### Assignment
Write back every entry exactly as it reads, with the pictures left behind.
==== Raw data
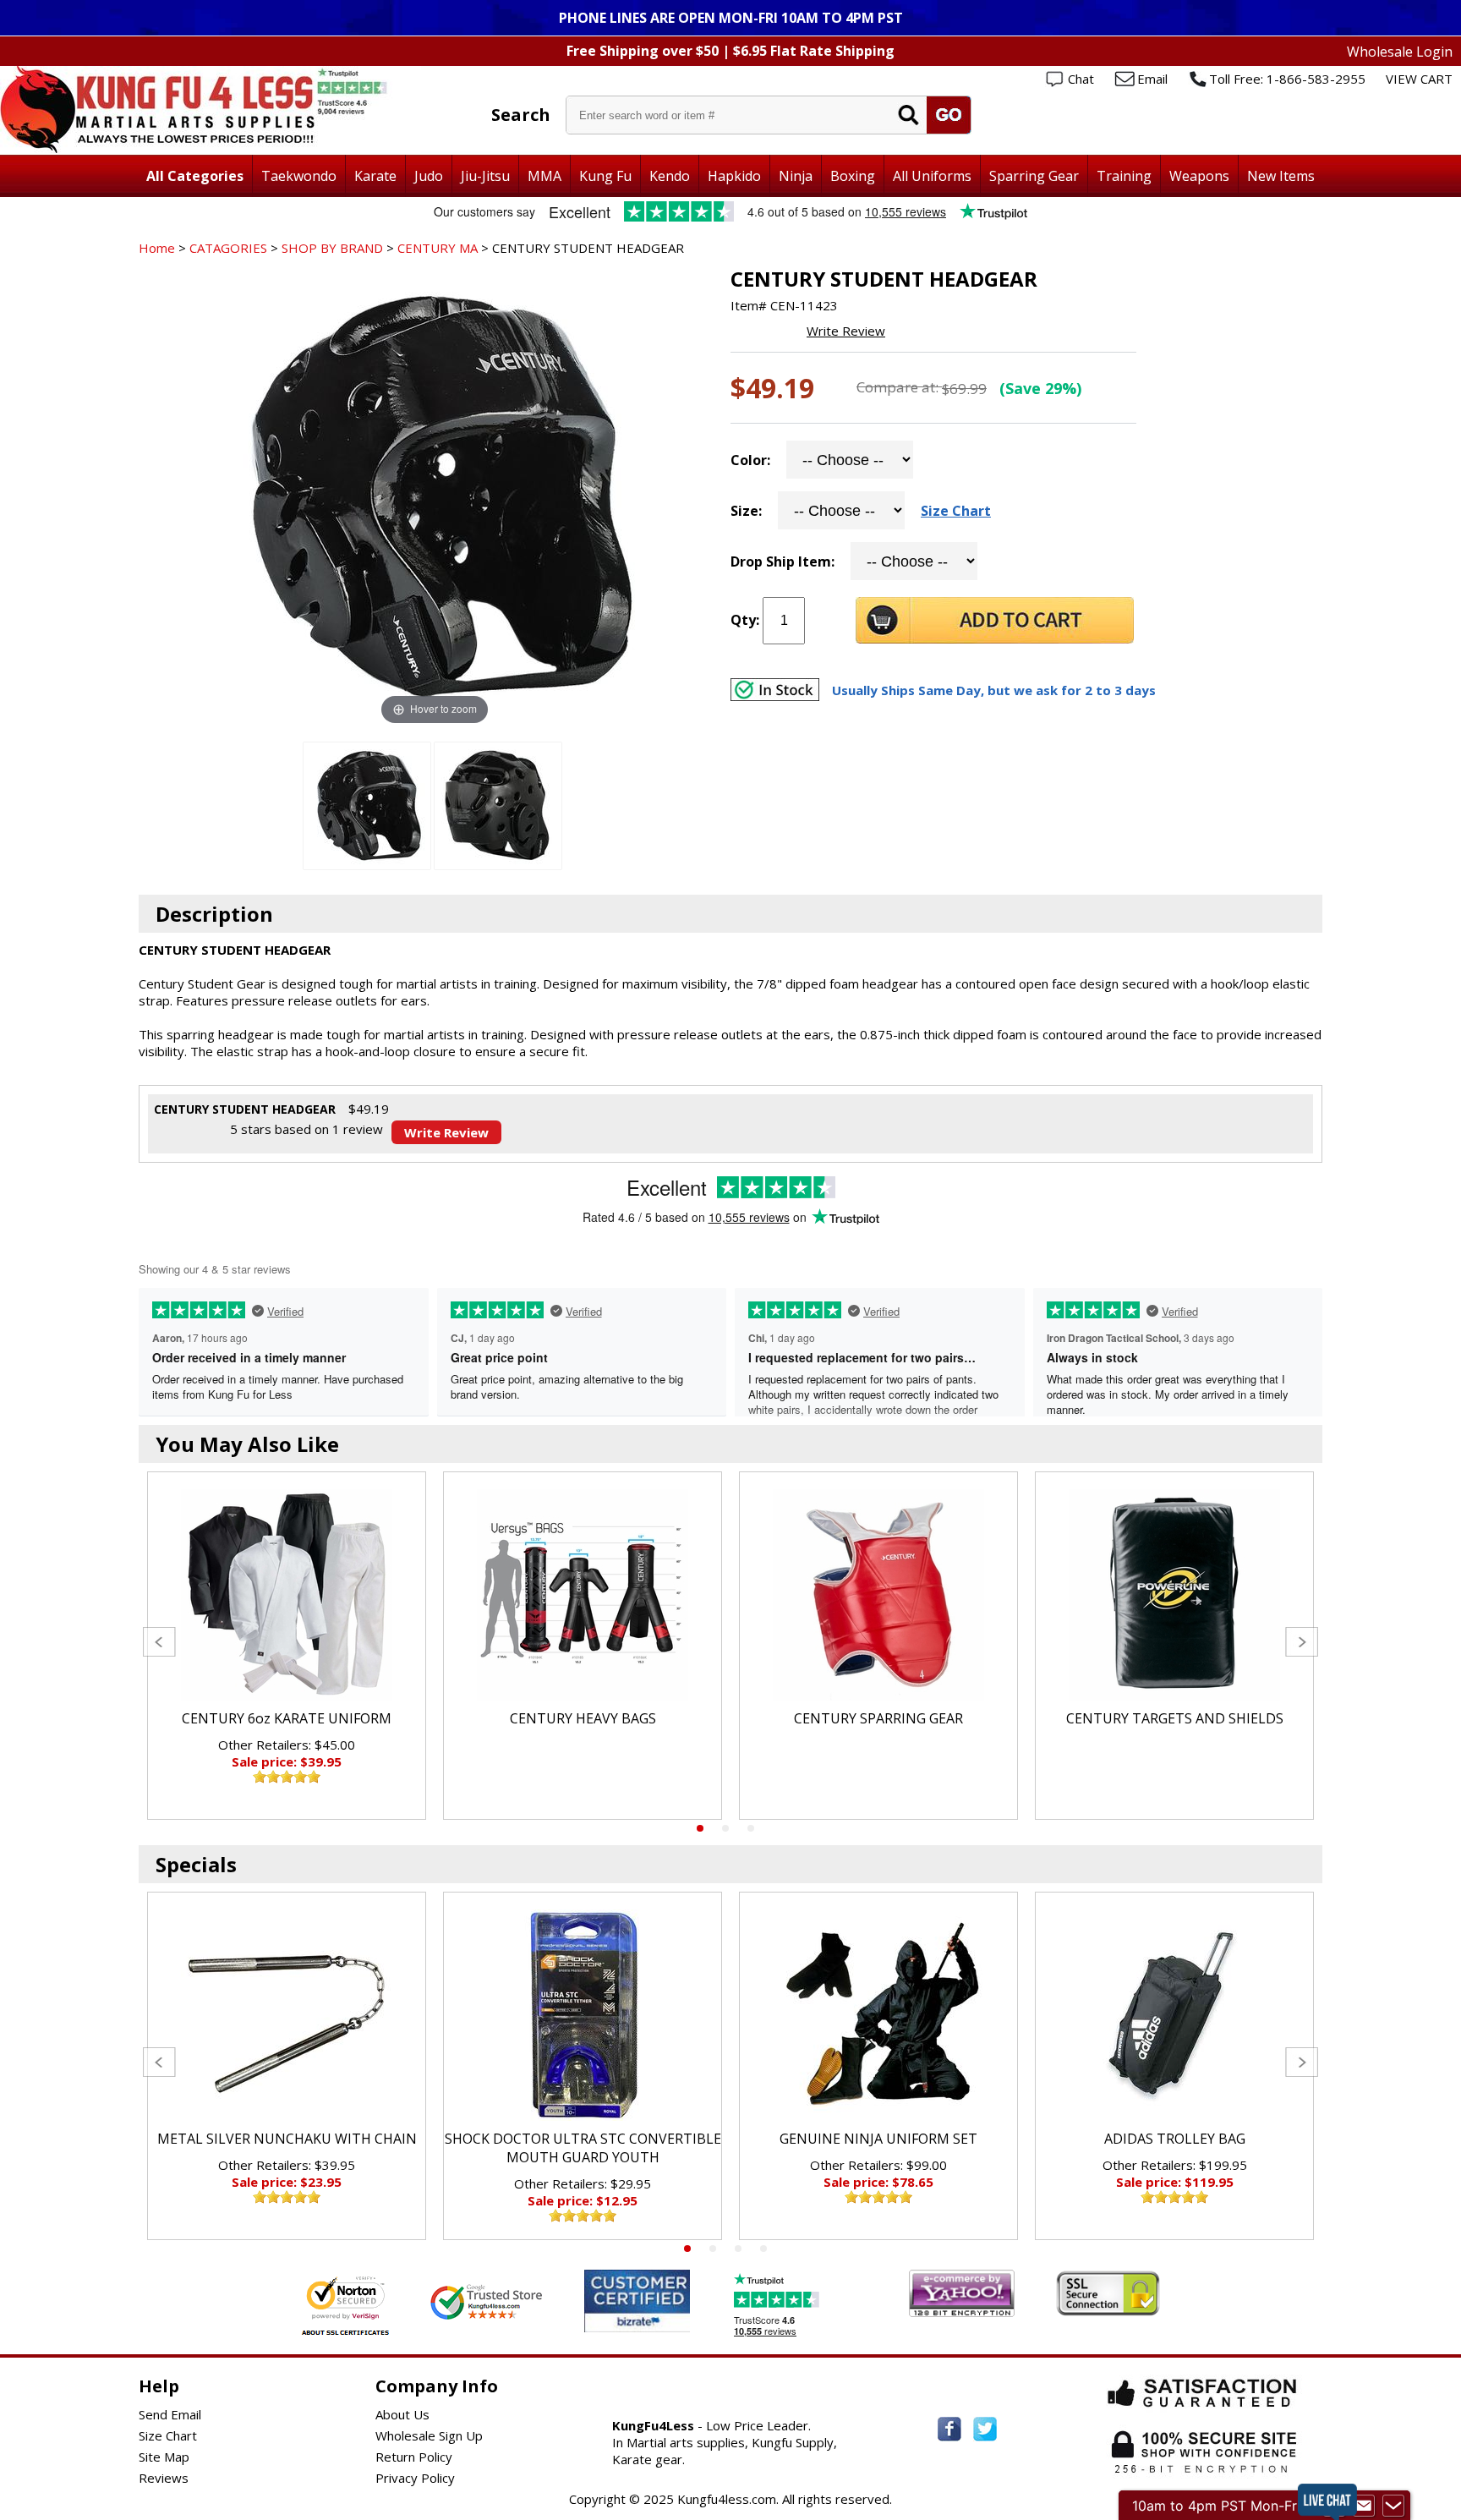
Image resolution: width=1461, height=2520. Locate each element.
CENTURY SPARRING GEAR (878, 1718)
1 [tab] (700, 1828)
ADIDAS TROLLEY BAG (1174, 2138)
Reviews (164, 2477)
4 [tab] (763, 2248)
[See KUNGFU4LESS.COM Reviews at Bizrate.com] (637, 2300)
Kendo (669, 176)
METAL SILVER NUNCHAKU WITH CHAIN (287, 2138)
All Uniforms (932, 176)
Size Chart (956, 510)
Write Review (846, 330)
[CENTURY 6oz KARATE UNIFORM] (286, 1595)
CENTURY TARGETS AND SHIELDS (1174, 1718)
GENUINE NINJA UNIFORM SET (878, 2138)
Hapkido (734, 176)
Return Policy (413, 2456)
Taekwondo (299, 176)
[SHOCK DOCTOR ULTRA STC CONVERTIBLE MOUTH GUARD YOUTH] (582, 2015)
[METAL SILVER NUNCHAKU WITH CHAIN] (286, 2015)
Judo (428, 176)
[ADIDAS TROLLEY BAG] (1174, 2015)
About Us (402, 2414)
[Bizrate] (666, 2321)
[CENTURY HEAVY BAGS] (582, 1595)
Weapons (1199, 176)
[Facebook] (949, 2429)
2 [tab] (725, 1828)
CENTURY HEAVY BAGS (583, 1718)
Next (1301, 1642)
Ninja (796, 176)
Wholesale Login (1400, 51)
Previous (159, 1642)
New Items (1281, 176)
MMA (544, 176)
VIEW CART (1419, 78)
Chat (1081, 78)
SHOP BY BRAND (332, 247)
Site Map (164, 2456)
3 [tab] (750, 1828)
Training (1124, 176)
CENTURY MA (437, 247)
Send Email (170, 2414)
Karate (375, 176)
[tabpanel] (286, 1645)
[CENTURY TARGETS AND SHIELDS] (1174, 1595)
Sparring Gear (1034, 176)
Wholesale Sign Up (429, 2435)
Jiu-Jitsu (485, 176)
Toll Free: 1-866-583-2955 (1287, 78)
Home (157, 247)
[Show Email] (1364, 2506)
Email (1152, 78)
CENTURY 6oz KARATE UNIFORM (286, 1718)
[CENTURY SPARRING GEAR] (878, 1595)
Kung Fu (605, 176)
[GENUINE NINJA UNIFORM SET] (878, 2015)
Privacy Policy (415, 2477)
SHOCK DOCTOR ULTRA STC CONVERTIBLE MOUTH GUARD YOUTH (583, 2148)
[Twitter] (985, 2429)
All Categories (195, 176)
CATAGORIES (228, 247)
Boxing (852, 176)
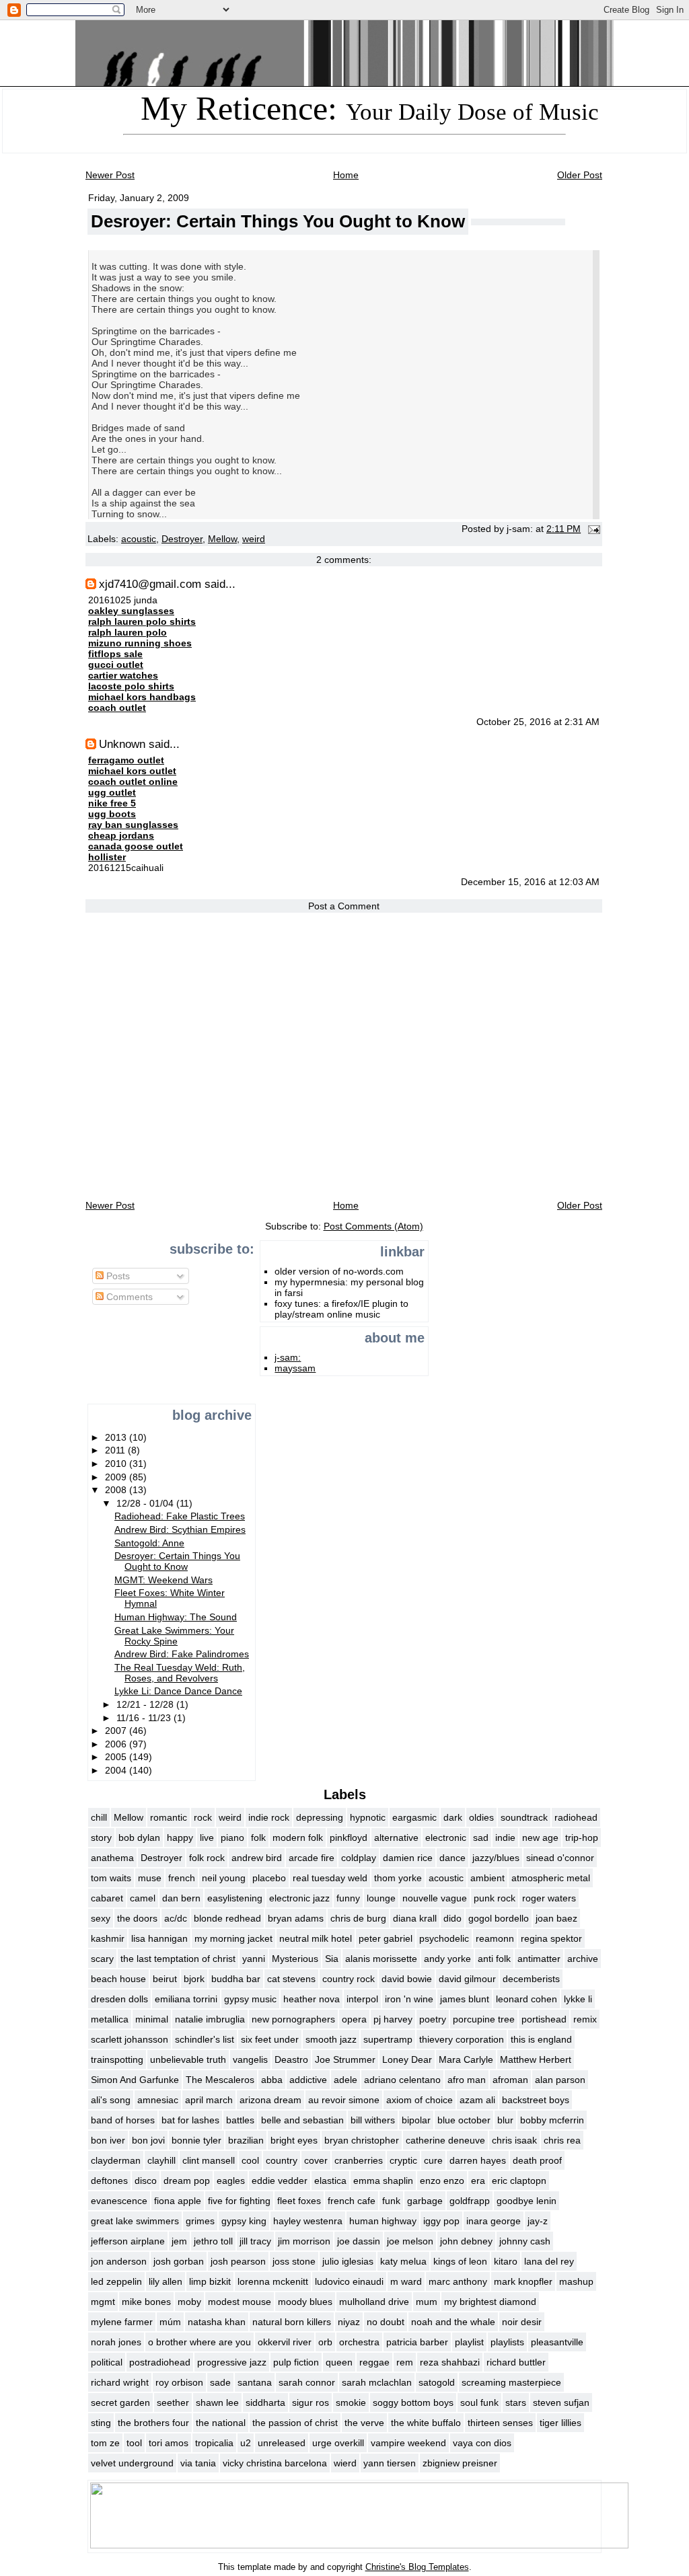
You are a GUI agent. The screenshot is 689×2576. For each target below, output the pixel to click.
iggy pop (441, 2220)
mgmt (103, 2301)
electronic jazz (299, 1898)
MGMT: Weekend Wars (163, 1580)
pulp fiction (296, 2362)
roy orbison (179, 2382)
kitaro (505, 2261)
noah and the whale (453, 2321)
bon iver (108, 2140)
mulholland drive (374, 2301)
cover (316, 2160)
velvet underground (132, 2463)
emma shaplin (383, 2180)
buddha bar (235, 1978)
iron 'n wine (409, 1999)
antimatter (538, 1958)
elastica (330, 2180)
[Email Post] (591, 529)
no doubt (385, 2321)
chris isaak (514, 2140)
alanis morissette (381, 1958)
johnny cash (524, 2241)
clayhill (161, 2160)
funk (391, 2200)
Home (346, 174)
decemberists (531, 1978)
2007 (117, 1730)
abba (272, 2079)
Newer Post (110, 174)
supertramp (387, 2039)
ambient (487, 1877)
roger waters (549, 1898)
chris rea (562, 2140)
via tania (198, 2463)
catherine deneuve (445, 2140)
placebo (269, 1877)
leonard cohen (526, 1999)
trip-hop (581, 1837)
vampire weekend (408, 2442)
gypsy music (250, 1999)
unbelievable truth (188, 2059)
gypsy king (243, 2220)
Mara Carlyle (466, 2059)
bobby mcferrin (552, 2120)
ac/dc (175, 1918)
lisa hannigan (159, 1938)
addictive (308, 2079)
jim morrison (304, 2241)
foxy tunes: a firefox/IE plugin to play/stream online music (341, 1309)
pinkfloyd (348, 1837)
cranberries (358, 2160)
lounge (381, 1898)
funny (348, 1898)
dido (452, 1918)
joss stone (294, 2261)
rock (203, 1817)
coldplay (358, 1857)
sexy (100, 1918)
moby (189, 2301)
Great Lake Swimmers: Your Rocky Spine (174, 1635)
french (181, 1877)
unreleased (281, 2442)
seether (173, 2402)
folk (258, 1837)
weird (253, 539)
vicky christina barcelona (275, 2463)
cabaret (107, 1898)
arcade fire (311, 1857)
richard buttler (516, 2362)
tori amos (168, 2442)
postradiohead (159, 2362)
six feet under (270, 2039)
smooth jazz (331, 2039)
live (207, 1837)
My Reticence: (370, 108)
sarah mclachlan (377, 2382)
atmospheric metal (550, 1877)
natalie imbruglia (210, 2019)
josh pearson (238, 2261)
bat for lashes (190, 2120)
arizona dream (270, 2099)
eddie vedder (279, 2180)
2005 (117, 1756)
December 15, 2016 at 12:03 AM (530, 882)
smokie (351, 2402)
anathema (112, 1857)
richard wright (120, 2382)
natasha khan (217, 2321)
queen (339, 2362)
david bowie (407, 1978)
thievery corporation (461, 2039)
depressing (319, 1817)
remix (585, 2019)
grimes (200, 2220)
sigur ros (310, 2402)
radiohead (575, 1817)
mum (426, 2301)
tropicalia (214, 2442)
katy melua (403, 2261)
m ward (406, 2281)
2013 (117, 1437)
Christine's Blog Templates (417, 2567)
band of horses (123, 2120)
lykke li (578, 1999)
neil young (224, 1877)
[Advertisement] (129, 1356)
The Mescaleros (220, 2079)
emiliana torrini (186, 1999)
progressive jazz (231, 2362)
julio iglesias (347, 2261)
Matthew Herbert (535, 2059)
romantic (168, 1817)
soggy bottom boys (413, 2402)
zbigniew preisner (460, 2463)
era (478, 2180)
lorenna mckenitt (273, 2281)
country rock (348, 1978)
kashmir (107, 1938)
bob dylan (139, 1837)
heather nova (311, 1999)
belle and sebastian (302, 2120)
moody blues (305, 2301)
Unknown (122, 744)
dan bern (181, 1898)
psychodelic (444, 1938)
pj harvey (392, 2019)
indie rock (268, 1817)
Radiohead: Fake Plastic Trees (179, 1516)
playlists (507, 2342)
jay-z (538, 2220)
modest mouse (239, 2301)
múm (170, 2321)
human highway (382, 2220)
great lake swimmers (135, 2220)
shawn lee (217, 2402)
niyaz (349, 2321)
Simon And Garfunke (135, 2079)
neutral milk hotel (315, 1938)
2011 (116, 1450)
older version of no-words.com (339, 1271)
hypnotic (368, 1817)
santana (255, 2382)
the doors (137, 1918)
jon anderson (119, 2261)
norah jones (116, 2342)
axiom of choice (419, 2099)
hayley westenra (307, 2220)
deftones (109, 2180)
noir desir (522, 2321)
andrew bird (256, 1857)
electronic (445, 1837)
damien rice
========
### Result
Image resolution: width=1461, height=2520. Locate each element.
CENTURY SPARRING GEAR (878, 1718)
1 [tab] (700, 1828)
ADIDAS TROLLEY BAG (1174, 2138)
Reviews (164, 2477)
4 [tab] (763, 2248)
[See KUNGFU4LESS.COM Reviews at Bizrate.com] (637, 2300)
Kendo (669, 176)
METAL SILVER NUNCHAKU WITH CHAIN (287, 2138)
All Uniforms (932, 176)
Size Chart (956, 510)
Write Review (846, 330)
[CENTURY 6oz KARATE UNIFORM] (286, 1595)
CENTURY TARGETS AND SHIELDS (1174, 1718)
GENUINE NINJA UNIFORM SET (878, 2138)
Hapkido (734, 176)
Return Policy (413, 2456)
Taekwondo (299, 176)
[SHOCK DOCTOR ULTRA STC CONVERTIBLE MOUTH GUARD YOUTH] (582, 2015)
[METAL SILVER NUNCHAKU WITH CHAIN] (286, 2015)
Judo (428, 176)
[ADIDAS TROLLEY BAG] (1174, 2015)
About Us (402, 2414)
[Bizrate] (666, 2321)
[CENTURY HEAVY BAGS] (582, 1595)
Weapons (1199, 176)
[Facebook] (949, 2429)
2 [tab] (725, 1828)
CENTURY HEAVY BAGS (583, 1718)
Next (1301, 1642)
Ninja (796, 176)
Wholesale Login (1400, 51)
Previous (159, 1642)
New Items (1281, 176)
MMA (544, 176)
VIEW CART (1419, 78)
Chat (1081, 78)
SHOP BY BRAND (332, 247)
Site Map (164, 2456)
3 [tab] (750, 1828)
Training (1124, 176)
CENTURY MA (437, 247)
Send Email (170, 2414)
Karate (375, 176)
[tabpanel] (286, 1645)
[CENTURY TARGETS AND SHIELDS] (1174, 1595)
Sparring Gear (1034, 176)
Wholesale Sign Up (429, 2435)
Jiu-Jitsu (485, 176)
Toll Free: 1-866-583-2955 (1287, 78)
Home (157, 247)
[Show Email] (1364, 2506)
Email (1152, 78)
CENTURY 6oz KARATE UNIFORM (286, 1718)
[CENTURY SPARRING GEAR] (878, 1595)
Kung Fu (605, 176)
[GENUINE NINJA UNIFORM SET] (878, 2015)
Privacy Policy (415, 2477)
SHOCK DOCTOR ULTRA STC CONVERTIBLE MOUTH GUARD YOUTH (583, 2148)
[Twitter] (985, 2429)
All Categories (195, 176)
CATAGORIES (228, 247)
Boxing (852, 176)
You are a GUI agent. The screenshot is 689×2576. For each target below, output the pixel to click.
iggy pop (441, 2220)
mgmt (103, 2301)
electronic jazz (299, 1898)
MGMT: Weekend Wars (163, 1580)
pulp fiction (296, 2362)
roy orbison (179, 2382)
kitaro (505, 2261)
noah and the whale (453, 2321)
bon iver (108, 2140)
mulholland drive (374, 2301)
cover (316, 2160)
velvet underground (132, 2463)
emma shaplin (383, 2180)
buddha bar (235, 1978)
iron 'n wine (409, 1999)
antimatter (538, 1958)
elastica (330, 2180)
[Email Post] (591, 529)
no doubt (385, 2321)
chris isaak (514, 2140)
alanis morissette (381, 1958)
johnny cash (524, 2241)
clayhill (161, 2160)
funk (391, 2200)
Home (346, 174)
decemberists (531, 1978)
2007 (117, 1730)
abba (272, 2079)
Newer Post (110, 174)
supertramp (387, 2039)
ambient (487, 1877)
roger waters (549, 1898)
chris rea (562, 2140)
via tania (198, 2463)
catherine deneuve (445, 2140)
placebo (269, 1877)
leonard cohen (526, 1999)
trip-hop (581, 1837)
vampire weekend (408, 2442)
gypsy music (250, 1999)
unbelievable truth (188, 2059)
gypsy king (243, 2220)
Mara Carlyle (466, 2059)
bobby mcferrin (552, 2120)
ac/dc (175, 1918)
lisa hannigan (159, 1938)
addictive (308, 2079)
jim morrison (304, 2241)
foxy tunes: a firefox/IE plugin to play/stream online music (341, 1309)
pinkfloyd (348, 1837)
cranberries (358, 2160)
lounge (381, 1898)
funny (348, 1898)
dido (452, 1918)
joss stone (294, 2261)
rock (203, 1817)
coldplay (358, 1857)
sexy (100, 1918)
moby (189, 2301)
Great Lake Swimmers: Your Rocky Spine (174, 1635)
french (181, 1877)
unreleased (281, 2442)
seether (173, 2402)
folk (258, 1837)
weird (253, 539)
vicky christina barcelona (275, 2463)
cabaret (107, 1898)
arcade fire (311, 1857)
richard buttler (516, 2362)
tori amos (168, 2442)
postradiohead (159, 2362)
six feet under (270, 2039)
smooth jazz (331, 2039)
live (207, 1837)
My Reticence: (370, 108)
sarah mclachlan (377, 2382)
atmospheric metal (550, 1877)
natalie imbruglia (210, 2019)
josh pearson (238, 2261)
bat for lashes (190, 2120)
arizona dream (270, 2099)
eddie vedder (279, 2180)
2005 (117, 1756)
December 15, 2016 at 12:03 AM (530, 882)
smokie (351, 2402)
anathema (112, 1857)
richard wright (120, 2382)
natasha khan (217, 2321)
queen (339, 2362)
david bowie (407, 1978)
thievery corporation (461, 2039)
depressing (319, 1817)
remix (585, 2019)
grimes (200, 2220)
sigur ros (310, 2402)
radiohead (575, 1817)
mum (426, 2301)
tropicalia (214, 2442)
katy melua (403, 2261)
m ward (406, 2281)
2013 (117, 1437)
Christine's Blog Templates (417, 2567)
band of horses (123, 2120)
lykke li (578, 1999)
neil young (224, 1877)
[Advertisement] (129, 1356)
The Mescaleros (220, 2079)
emiliana torrini (186, 1999)
progressive jazz (231, 2362)
julio iglesias (347, 2261)
Matthew Herbert (535, 2059)
romantic (168, 1817)
soggy bottom boys (413, 2402)
zbigniew preisner (460, 2463)
era (478, 2180)
lorenna mckenitt (273, 2281)
country rock (348, 1978)
kashmir (107, 1938)
bob dylan (139, 1837)
heather nova (311, 1999)
belle and sebastian (302, 2120)
moody blues (305, 2301)
Unknown (122, 744)
dan bern (181, 1898)
psychodelic (444, 1938)
pj harvey (392, 2019)
indie rock (268, 1817)
Radiohead: Fake Plastic Trees (179, 1516)
playlists (507, 2342)
jay-z (538, 2220)
modest mouse (239, 2301)
múm (170, 2321)
human highway (382, 2220)
great lake swimmers (135, 2220)
shawn lee (217, 2402)
niyaz (349, 2321)
Simon And Garfunke (135, 2079)
neutral milk hotel (315, 1938)
2011 (116, 1450)
older version of no-words.com (339, 1271)
hypnotic (368, 1817)
santana (255, 2382)
the doors (137, 1918)
jon anderson (119, 2261)
norah jones (116, 2342)
axiom of choice (419, 2099)
hayley westenra (307, 2220)
deftones (109, 2180)
noir desir (522, 2321)
andrew bird (256, 1857)
electronic (445, 1837)
damien rice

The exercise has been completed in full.